▸ What is required: I need the lines from the one containing "Click the _lock = 0x0 line" through the last line of the entries retyped exactly, with no pictures among them.

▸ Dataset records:

══════════════════════════════

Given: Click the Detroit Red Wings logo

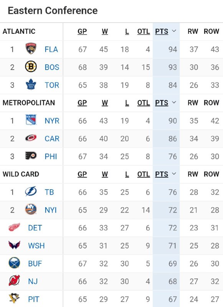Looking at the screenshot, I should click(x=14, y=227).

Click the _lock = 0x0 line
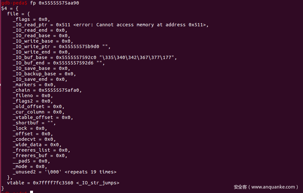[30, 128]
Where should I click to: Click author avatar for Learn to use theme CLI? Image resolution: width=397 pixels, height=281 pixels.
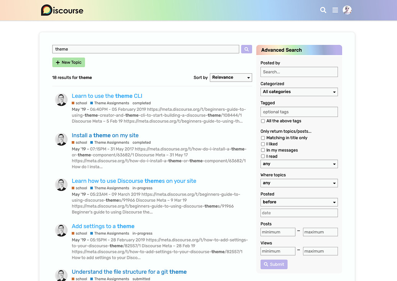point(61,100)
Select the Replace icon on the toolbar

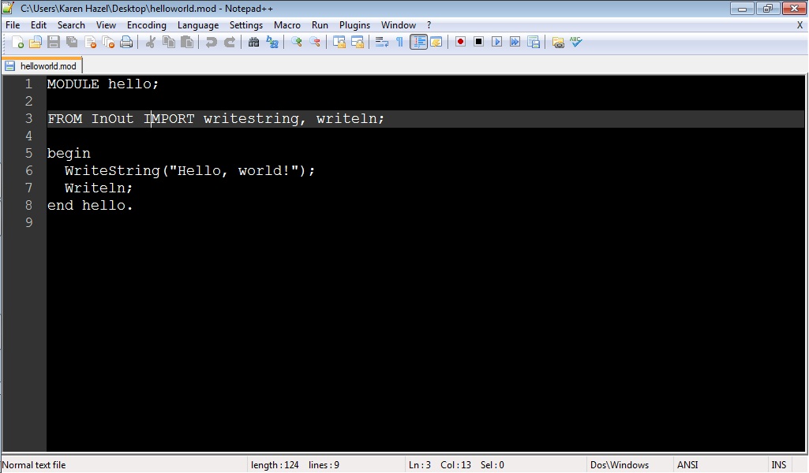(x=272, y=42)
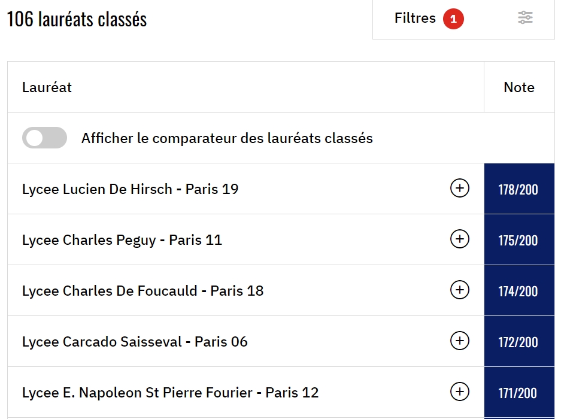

══════════════════════════════

▸ Answer to this exercise:
Click the _lock = 0x0 line
[30, 128]
Where should I click to: Click author avatar for Learn to use theme CLI? Image resolution: width=397 pixels, height=281 pixels.
point(61,100)
Select the Replace icon on the toolbar

(x=272, y=42)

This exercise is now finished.